4 files changed, 131 insertions, 31 deletions
diff --git a/base/string_util.h b/base/string_util.h
index 7245dc9..bd95589 100644
--- a/base/string_util.h
+++ b/base/string_util.h
@@ -180,6 +180,11 @@ std::string16 WideToUTF16(const std::wstring& wide);
 bool UTF16ToWide(const char16* src, size_t src_len, std::wstring* output);
 std::wstring UTF16ToWide(const std::string16& utf8);
 
+bool UTF8ToUTF16(const char* src, size_t src_len, std::string16* output);
+std::string16 UTF8ToUTF16(const std::string& utf8);
+bool UTF16ToUTF8(const char16* src, size_t src_len, std::string* output);
+std::string UTF16ToUTF8(const std::string16& utf16);
+
 // Defines the error handling modes of WideToCodepage and CodepageToWide.
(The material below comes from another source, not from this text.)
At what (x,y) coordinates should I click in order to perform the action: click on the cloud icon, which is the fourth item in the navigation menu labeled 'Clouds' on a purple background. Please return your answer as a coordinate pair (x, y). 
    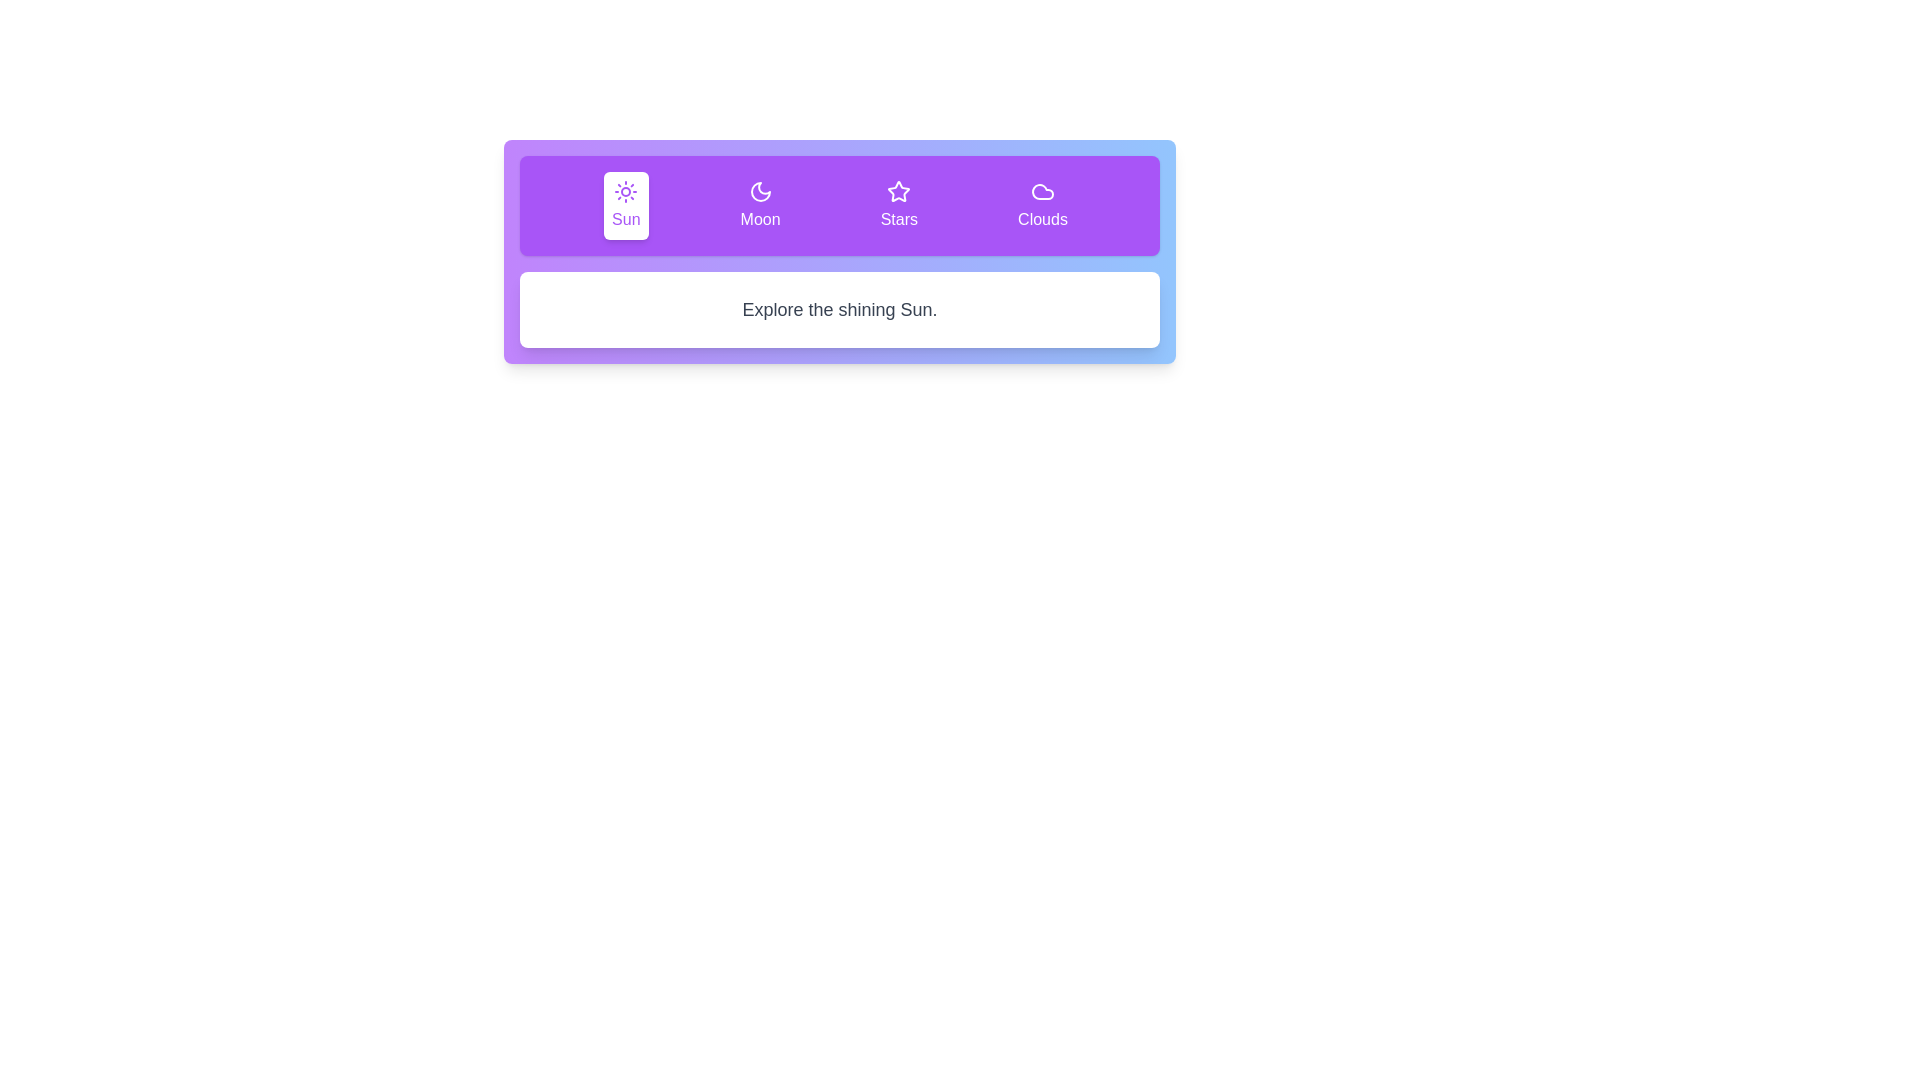
    Looking at the image, I should click on (1041, 192).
 class OnStringUtilConversionError {
  public:
diff --git a/base/string_util_icu.cc b/base/string_util_icu.cc
index baa4674..6ad6ca2 100644
--- a/base/string_util_icu.cc
+++ b/base/string_util_icu.cc
@@ -145,6 +145,38 @@ bool ConvertUnicode(const SRC_CHAR* src, size_t src_len,
   return success;
 }
 
+
+// Guesses the length of the output in UTF-8 in bytes, and reserves that amount
+// of space in the given string. We also assume that the input character types
+// are unsigned, which will be true for UTF-16 and -32 on our systems. We assume
+// the string length is greater than zero.
+template<typename CHAR>
+void ReserveUTF8Output(const CHAR* src, size_t src_len, std::string* output) {
+  if (src[0] < 0x80) {
+    // Assume that the entire input will be ASCII.
+    output->reserve(src_len);
+  } else {
+    // Assume that the entire input is non-ASCII and will have 3 bytes per char.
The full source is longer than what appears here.